─── SOURCE TEXT

I guess I don't understand.  Validating the drop to me is different then the 
"type" of drop action.  Both in the validate and the accept, the user decides 
the "type" of drop action(copy/move) .  The validate method decides if the user 
is allowed with the operation which is what is determined by you app and 
provides the feedback to the user. If the drop is valid, the same operation 
code will be preset in the accept method unless the user cancels the action(i.e 
and mask keys are still active or you get the full op code).  Factoring into 
one function the common stuff makes perfect sense.

-Tony
 

On Jun 10, 2010, at 10:24 PM, Graham Cox wrote:

> Thanks, but this is not the case.
> 
> The validateDrop method returns a NSDragOperation value that I compute. That 
> is not the same value that the [<draggingInfo> draggingSourceOperationMask] 
> returns, though that is certainly one of the many inputs I use when working 
> out the validation.

──────
─── SUPPLIED DATA

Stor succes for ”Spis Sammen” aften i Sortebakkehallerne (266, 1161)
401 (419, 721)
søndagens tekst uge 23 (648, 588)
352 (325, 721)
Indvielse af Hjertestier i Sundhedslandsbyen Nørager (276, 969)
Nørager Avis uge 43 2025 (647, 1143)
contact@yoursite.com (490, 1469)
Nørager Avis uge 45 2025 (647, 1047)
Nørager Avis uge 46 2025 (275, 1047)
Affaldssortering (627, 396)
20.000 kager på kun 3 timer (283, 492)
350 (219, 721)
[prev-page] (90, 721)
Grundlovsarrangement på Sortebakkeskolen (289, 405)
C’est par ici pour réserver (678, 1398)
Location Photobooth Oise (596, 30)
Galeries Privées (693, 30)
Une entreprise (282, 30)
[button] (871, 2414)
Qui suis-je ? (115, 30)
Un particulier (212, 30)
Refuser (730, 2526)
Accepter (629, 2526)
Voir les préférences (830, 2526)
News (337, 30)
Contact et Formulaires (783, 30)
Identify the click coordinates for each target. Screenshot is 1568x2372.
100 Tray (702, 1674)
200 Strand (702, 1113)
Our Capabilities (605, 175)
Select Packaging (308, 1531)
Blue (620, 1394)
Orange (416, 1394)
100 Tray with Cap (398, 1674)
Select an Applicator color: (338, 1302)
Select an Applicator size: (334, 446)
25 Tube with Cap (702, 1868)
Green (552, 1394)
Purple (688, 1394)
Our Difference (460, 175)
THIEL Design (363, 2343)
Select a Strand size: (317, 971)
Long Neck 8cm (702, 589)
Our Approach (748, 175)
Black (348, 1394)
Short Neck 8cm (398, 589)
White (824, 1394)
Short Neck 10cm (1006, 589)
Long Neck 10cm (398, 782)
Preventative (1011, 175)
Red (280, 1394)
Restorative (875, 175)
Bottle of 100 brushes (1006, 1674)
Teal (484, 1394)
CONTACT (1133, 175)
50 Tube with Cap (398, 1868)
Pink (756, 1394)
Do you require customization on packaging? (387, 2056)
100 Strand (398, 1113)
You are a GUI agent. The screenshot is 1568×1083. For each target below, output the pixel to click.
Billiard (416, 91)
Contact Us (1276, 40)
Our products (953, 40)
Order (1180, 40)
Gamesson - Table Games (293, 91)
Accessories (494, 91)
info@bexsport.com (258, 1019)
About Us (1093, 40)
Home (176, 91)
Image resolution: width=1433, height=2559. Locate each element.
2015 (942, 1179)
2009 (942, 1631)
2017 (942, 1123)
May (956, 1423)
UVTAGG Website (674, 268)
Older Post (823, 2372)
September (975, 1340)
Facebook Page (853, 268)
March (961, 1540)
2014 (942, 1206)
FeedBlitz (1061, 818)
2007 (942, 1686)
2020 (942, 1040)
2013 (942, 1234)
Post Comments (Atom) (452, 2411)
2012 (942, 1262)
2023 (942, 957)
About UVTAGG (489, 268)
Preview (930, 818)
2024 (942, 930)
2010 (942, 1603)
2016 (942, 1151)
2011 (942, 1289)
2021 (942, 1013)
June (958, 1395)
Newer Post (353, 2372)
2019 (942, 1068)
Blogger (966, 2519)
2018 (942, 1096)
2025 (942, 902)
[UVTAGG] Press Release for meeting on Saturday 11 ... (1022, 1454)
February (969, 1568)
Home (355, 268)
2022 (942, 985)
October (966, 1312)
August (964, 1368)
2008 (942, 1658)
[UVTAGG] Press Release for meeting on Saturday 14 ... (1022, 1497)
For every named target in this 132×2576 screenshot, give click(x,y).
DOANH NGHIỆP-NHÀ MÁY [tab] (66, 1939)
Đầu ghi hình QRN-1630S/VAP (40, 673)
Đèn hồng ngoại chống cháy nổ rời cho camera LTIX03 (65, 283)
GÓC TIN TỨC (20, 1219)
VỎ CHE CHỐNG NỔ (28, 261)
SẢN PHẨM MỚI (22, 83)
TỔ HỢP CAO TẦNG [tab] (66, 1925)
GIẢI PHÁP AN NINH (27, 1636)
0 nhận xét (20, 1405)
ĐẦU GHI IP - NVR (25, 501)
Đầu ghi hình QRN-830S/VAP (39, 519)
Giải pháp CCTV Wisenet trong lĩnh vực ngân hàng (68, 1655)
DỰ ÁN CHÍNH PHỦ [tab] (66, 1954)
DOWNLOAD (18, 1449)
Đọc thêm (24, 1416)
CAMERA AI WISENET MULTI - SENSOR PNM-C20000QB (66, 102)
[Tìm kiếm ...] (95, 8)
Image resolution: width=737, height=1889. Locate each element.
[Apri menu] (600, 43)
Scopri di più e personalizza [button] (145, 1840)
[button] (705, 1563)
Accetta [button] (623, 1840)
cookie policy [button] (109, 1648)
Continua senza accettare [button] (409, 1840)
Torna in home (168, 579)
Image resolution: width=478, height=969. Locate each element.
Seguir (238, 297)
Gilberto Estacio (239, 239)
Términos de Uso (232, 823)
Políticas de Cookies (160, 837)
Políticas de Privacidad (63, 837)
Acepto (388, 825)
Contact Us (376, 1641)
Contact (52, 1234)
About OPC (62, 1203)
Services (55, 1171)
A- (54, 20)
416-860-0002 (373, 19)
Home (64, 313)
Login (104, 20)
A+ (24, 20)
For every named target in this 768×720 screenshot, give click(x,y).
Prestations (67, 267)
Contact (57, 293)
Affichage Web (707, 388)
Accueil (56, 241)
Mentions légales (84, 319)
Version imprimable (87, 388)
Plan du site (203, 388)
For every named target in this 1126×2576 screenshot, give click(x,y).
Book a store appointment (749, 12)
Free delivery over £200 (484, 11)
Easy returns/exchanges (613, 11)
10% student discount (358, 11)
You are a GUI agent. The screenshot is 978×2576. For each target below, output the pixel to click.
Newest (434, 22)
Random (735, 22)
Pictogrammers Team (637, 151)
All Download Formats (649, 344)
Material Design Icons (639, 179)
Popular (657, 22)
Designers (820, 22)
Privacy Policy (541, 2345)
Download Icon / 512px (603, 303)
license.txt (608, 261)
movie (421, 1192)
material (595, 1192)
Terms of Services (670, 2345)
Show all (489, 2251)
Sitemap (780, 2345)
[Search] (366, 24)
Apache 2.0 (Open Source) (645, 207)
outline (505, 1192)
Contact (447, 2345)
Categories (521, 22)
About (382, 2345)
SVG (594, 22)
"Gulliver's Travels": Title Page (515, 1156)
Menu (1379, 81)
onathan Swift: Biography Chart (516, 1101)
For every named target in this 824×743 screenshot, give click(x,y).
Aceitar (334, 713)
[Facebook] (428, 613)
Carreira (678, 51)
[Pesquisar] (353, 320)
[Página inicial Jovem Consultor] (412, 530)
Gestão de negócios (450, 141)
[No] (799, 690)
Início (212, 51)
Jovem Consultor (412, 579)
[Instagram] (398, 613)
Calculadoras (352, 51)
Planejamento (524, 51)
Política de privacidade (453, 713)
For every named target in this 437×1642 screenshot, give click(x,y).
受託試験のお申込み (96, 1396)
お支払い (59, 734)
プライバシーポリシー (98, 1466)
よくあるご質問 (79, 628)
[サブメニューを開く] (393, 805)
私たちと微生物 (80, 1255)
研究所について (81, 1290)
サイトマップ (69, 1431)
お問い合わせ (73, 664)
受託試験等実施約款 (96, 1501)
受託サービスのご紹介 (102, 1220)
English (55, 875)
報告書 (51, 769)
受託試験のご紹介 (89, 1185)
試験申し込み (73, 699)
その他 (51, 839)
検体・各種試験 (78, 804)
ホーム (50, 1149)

──────

QUESTIONS ON THE MATERIAL
a) Summarize the email in three sentences.
b) Duplicate the stretch of the email from "On Jun 10, 2010, at" through "out the validation.".

TASK SOLUTIONS
a) Tony says that validating a drop is different from the type of drop action, which the user decides (copy or move) in both the validate and accept steps. The validate method decides whether the app allows the user's operation and gives the user feedback, and if the drop is valid, the same operation code will be present in the accept method unless the user cancels, so putting the common work into one function makes sense. In the quoted message, Graham Cox says his validateDrop method returns an NSDragOperation value he computes, which is not the same as what draggingSourceOperationMask returns, though that mask is one of his inputs.

b)
On Jun 10, 2010, at 10:24 PM, Graham Cox wrote:

> Thanks, but this is not the case.
> 
> The validateDrop method returns a NSDragOperation value that I compute. That 
> is not the same value that the [<draggingInfo> draggingSourceOperationMask] 
> returns, though that is certainly one of the many inputs I use when working 
> out the validation.